Modern Client (Recommended)
The modern centree_clients module provides better error handling, retries, and context manager support.
from scibite_toolkit.centree_clients import CENtreeReaderClient
# Use context manager for automatic cleanup
with CENtreeReaderClient(
base_url="https://centree.example.com",
bearer_token="your_token",
timeout=(3.0, None) # Quick connect, unlimited read
) as reader:
# Search by exact label
hits = reader.get_classes_by_exact_label("efo", "neuron")
print(f"Found {len(hits)} matches")
# Get ontology roots
roots = reader.get_root_entities("efo", "classes", size=10)
# Get paths from root to target (great for LLM grounding)
paths = reader.get_paths_from_root("efo", "MONDO_0007739", as_="labels")
for path in paths:
print(" → ".join(path))
# Or authenticate with OAuth2
from scibite_toolkit.centree_clients import CENtreeReaderClient
reader = CENtreeReaderClient(base_url="https://centree.example.com")
if reader.set_oauth2(client_id="...", client_secret="..."):
hits = reader.get_classes_by_exact_label("efo", "lung")
print(hits)
CENtree VectorDB Uploader Examples
Upload ontology embedding CSVs from S3 or local files to Qdrant for vector search.
Qdrant version compatibility: The
qdrant-clientPython package must match your Qdrant server version within one minor version (e.g. client 1.7.x for server 1.7.x or 1.8.x). A mismatch may cause silent data corruption or connection errors. Pin the client version to match your server:pip install qdrant-client==1.7.0
CLI Usage
# Upload all datasets under the configured S3 prefix
centree2vec-upload --config config.yaml
# Upload only specific ontologies
centree2vec-upload --config config.yaml --ontology efo mondo
# Upload local embedding files directly (no S3 required)

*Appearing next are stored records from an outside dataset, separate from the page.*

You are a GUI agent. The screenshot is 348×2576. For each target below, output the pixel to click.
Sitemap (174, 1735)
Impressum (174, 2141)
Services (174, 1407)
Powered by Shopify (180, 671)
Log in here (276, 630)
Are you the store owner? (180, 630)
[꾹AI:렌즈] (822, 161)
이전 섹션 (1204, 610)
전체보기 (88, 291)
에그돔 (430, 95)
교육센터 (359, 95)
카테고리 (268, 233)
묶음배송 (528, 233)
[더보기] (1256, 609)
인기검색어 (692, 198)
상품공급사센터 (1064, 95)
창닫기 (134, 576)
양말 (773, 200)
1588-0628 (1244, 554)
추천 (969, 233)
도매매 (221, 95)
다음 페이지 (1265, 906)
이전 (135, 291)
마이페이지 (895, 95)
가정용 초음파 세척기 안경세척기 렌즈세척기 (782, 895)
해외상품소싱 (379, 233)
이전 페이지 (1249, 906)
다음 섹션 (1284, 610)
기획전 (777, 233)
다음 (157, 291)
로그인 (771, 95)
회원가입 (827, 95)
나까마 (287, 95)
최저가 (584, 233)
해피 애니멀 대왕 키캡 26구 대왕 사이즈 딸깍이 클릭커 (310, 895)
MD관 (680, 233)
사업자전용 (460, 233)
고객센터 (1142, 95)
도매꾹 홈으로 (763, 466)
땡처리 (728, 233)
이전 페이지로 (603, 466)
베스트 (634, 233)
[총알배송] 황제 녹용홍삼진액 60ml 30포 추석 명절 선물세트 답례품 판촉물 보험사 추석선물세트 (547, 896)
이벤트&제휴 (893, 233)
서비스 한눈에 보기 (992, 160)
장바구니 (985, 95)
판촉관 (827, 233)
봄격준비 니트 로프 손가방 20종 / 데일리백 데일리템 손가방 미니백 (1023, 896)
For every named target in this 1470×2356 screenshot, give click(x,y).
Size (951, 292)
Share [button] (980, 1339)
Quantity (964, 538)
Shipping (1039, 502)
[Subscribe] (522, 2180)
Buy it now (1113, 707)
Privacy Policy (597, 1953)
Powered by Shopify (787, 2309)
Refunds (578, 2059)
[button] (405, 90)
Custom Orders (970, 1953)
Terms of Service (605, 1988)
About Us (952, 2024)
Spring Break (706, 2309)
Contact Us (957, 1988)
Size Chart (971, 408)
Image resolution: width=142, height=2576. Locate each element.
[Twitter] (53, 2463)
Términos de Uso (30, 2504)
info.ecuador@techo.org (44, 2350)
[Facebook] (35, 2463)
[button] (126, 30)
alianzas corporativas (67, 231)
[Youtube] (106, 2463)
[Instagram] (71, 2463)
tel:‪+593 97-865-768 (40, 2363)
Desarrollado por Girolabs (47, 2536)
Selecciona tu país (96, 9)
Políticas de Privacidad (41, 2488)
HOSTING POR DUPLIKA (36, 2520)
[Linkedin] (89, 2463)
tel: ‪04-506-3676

centree2vec-upload --config config.yaml --local efo_embeddings.csv.gz
# Replace existing vectors for each ontology before uploading
centree2vec-upload --config config.yaml --replace
# Combine --local and --replace to re-upload a single ontology
centree2vec-upload --config config.yaml --local efo_embeddings.csv.gz --replace
# Dry-run to preview which files would be processed
centree2vec-upload --config config.yaml --dry-run
# Public S3 bucket with anonymous access
centree2vec-upload --config config.yaml --anonymous
Python API
from scibite_toolkit.centree_vectordb_uploader import run, load_config
# Load YAML configuration
cfg = load_config("config.yaml")
# Run the upload pipeline
results = run(cfg)
for r in results:
print(f"{r['ontology']}: {r['total_rows']} vectors uploaded")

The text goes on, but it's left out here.